12 minute read

Tips for the practitioner regarding the function of and rules governing opening statement

Opening Statement

by Philip M. Burlington, Barbara Green and Christopher V. Carlyle

Function of Opening Statement

Issues concerning closing argument and opening statement frequently arise in the same case. The rules limiting closing argument generally apply to opening statement, but there are also important differences arising from their different purposes. This article discusses the function of opening statement and the rules that apply to it.

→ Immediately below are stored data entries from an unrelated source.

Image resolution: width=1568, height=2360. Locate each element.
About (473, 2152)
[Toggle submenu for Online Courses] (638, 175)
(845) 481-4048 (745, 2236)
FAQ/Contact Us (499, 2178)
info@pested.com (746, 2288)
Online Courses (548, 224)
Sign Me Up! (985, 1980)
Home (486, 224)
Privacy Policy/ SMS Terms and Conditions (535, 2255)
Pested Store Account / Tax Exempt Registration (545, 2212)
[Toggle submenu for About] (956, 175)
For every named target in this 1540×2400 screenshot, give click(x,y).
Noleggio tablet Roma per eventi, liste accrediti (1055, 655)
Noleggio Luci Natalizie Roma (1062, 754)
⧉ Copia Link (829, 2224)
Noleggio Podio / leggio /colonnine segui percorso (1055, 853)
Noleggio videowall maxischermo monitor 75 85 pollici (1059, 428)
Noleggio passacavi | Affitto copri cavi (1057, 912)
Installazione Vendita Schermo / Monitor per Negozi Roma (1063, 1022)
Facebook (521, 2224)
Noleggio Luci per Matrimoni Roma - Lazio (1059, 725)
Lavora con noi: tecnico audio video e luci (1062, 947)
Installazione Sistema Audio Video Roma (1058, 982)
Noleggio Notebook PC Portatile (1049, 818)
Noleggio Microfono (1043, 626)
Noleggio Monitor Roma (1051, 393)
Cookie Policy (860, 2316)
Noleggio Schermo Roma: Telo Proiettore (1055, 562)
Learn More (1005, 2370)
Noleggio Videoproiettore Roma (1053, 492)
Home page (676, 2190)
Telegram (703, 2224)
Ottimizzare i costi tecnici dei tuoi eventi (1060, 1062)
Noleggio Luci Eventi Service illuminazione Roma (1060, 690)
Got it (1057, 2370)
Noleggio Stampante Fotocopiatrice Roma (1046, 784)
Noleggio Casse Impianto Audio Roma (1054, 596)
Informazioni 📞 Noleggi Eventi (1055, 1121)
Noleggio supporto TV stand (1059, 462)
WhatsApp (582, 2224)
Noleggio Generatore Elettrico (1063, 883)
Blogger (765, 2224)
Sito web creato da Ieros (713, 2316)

Opening statement is an essential part of any trial. Despite this, there is no statute or rule giving the parties in civil cases the right to make opening statements. In fact, an early Florida Supreme Court case stated outright that there was no right at all to make an opening statement; it was within the trial court’s discretion. Juhasz v. Barton, 1 So.2d 476 (Fla. 1941). In Juhasz, the court held it was not error to limit the plaintiff’s opening to reading the pleadings to the jury.

Since Juhasz, however, the concept of opening statement has evolved through case law. Courts now recognize that “many experienced trial lawyers contend, and the available empirical jury studies tend to confirm, an opening statement is frequently the most critical stage in the trial of a lawsuit, as here the jury forms its first and often lasting impression of the case.” Maleh v. Fla. E. Coast Prop., Inc., 491 So.2d 290, 291 (Fla. 3rd DCA 1986). According to the current view, opening statement must be “more than a bland, bare-bones overview of the case with no opportunity to delve into the critical details of the forthcoming testimony.” 491 So.2d at 291.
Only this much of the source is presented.